PASSAGE FOR REVIEW:
....

I can get climbing and cycling strength back much quicker and don’t seem to lose as much with a lay off.
Also what the others have said.

mrjonathanr:

--- Quote from: JamieG on January 03, 2024, 06:11:21 pm ---From reading on here I know you have also had a tough time with your mental health too. I suspect that also affects your strength. Quite literally not just in a motivation sense. Definitely will also contribute to feeling run down and tired. Be kind to yourself Fiend.

--- End quote ---

Excellent post. The body is definitely not immune from the mind.

Whilst age does slow us all down, I don’t think your woes are a necessary consequence of your age Fiend. They weren’t for me at your age and I don’t believe they are for you either. As Webbo says, I do believe the ability to quickly pick up where you left off fades in middle age, so you have to work in a much more patient and sustained way to regain previous performance levels. Like JB says, I also feel fatigue more deeply and for longer than I used to, it’s something I just have to ignore patiently work around now.

....

PROVIDED DATA:
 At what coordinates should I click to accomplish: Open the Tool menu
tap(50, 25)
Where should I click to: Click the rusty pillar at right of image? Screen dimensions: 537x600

....

ACTION ITEM A:
In the forum discussion about regaining strength, reproduce everything from "I can get climbing" down to "to yourself Fiend.", substituting "running" for "cycling".
ACTION ITEM B:
Continue the forum discussion about regaining strength with the next part, starting after its final sentence.

EXERCISE ANSWER A:
I can get climbing and running strength back much quicker and don’t seem to lose as much with a lay off.
Also what the others have said.

mrjonathanr:

--- Quote from: JamieG on January 03, 2024, 06:11:21 pm ---From reading on here I know you have also had a tough time with your mental health too. I suspect that also affects your strength. Quite literally not just in a motivation sense. Definitely will also contribute to feeling run down and tired. Be kind to yourself Fiend.

EXERCISE ANSWER B:
Might you’d be better off choosing the areas where you want to excel and not stressing so much about the others?  Does bench matter much if your goal is to keep your head together on some gnarly sea cliff route? Maybe some consequence-free limestone sport ticks would be good to get a bit of a momentum without too much head stress?


Don’t get too despondent; you can definitely get stronger and perform better in the future than you have in the past. It’ll just take more patience to build up to things than it used to.

Edit- one thought: everything you do contributes to an overall load on the CNS. Whereas a 25 year old might have the recovery to push hard on a range of fronts and bounce back from each one, a 45 year old might need to be more selective?

User deactivated.:
At 34, I'm clearly not qualified to answer, but I think I would lose gym strength doing the amount of low intensity exercise/activity you do.

From my reading of sport science, high volume low intensity seems to produce more injuries than the opposite too. 

Why not try something different? Drop your volume in half for a month or two, cutting out all or most of the low intensity stuff and see how you get on. I think you've mentioned you do well on high volume, but maybe that has changed. I really like the day on day off routine and can do that continually without needing to deload (even with the odd 2 days on here and there). However, if I go for the full 2 days on 1 off routine, I can only sustain that for so long before excess fatigue accumulates and I need to deload.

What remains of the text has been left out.